My biggest initial concern by far was how to pay for medical insurance. I most probably am not going to get a subsidy due to rental income. So, I figured out how much I needed to fund 5.5 years of medical insurance including 18 months of Cobra and the remaining months on ACÁ. I changed my work direct deposit to go to a new account at Fidelity, which I call my medical insurance account. By the time my last paycheck arrives I will have fully funded 5.5 years of medical insurance. The side effect is that because all my paycheck is going to funding insurance I have no paycheck funding my day to day life.

Then I wanted to pay myself similar to a paycheck so I setup a automatic withdrawal that moves 5k a month, on the first of the month, from an account I call my savings account into my day to day account. Essentially paying myself on the first of each month. I also change my taxable accounts to send interest and dividend to my savings account.

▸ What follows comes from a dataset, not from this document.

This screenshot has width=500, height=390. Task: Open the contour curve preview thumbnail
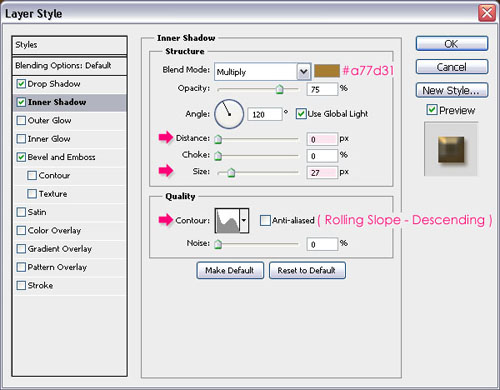click(x=228, y=220)
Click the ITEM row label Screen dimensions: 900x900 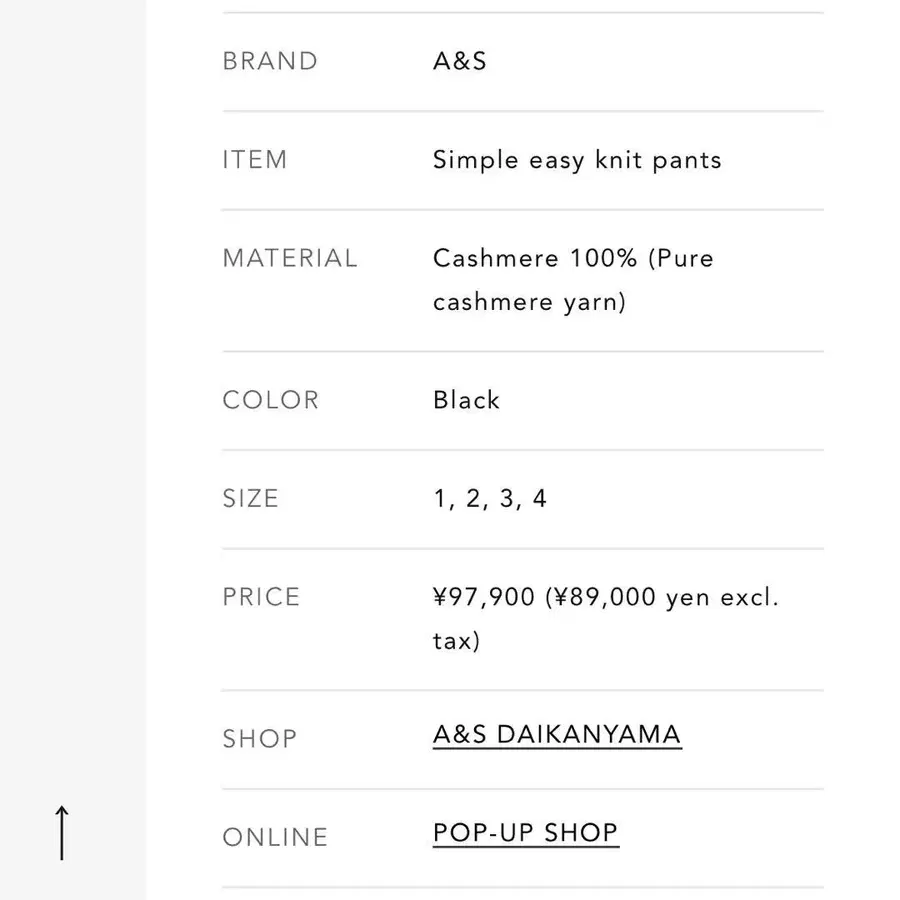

In the past few months after starting this I finally have the confidence that I will be able to manage our money without a paycheck. That I can pay for insurance no matter what happens. And that we are going to be fine with our spending going forward. I am sure there are many ways to accomplish the above, probably simpler ways too, but it was useful for us.
 
Thanks for sharing, Clover, as many folks here wonder just how they will manage details like this and it's always useful to know what's working for others.
 
Thanks for sharing that Clover, sounds like you've covered the bases regarding your healthcare situation and income. I cut the cord a year ago and it took 6 months or so before I started getting more comfortable with getting a paycheck from my investments rather than from an employer, even though the numbers looked good during the planning stages. Then the market crashed and it was suddenly time to test how comfortable I was with my AA. That was a little scary, but I stuck to plan, fired a little dry powder, and things are looking good again. Controlling emotions seems to be an important part of financial security!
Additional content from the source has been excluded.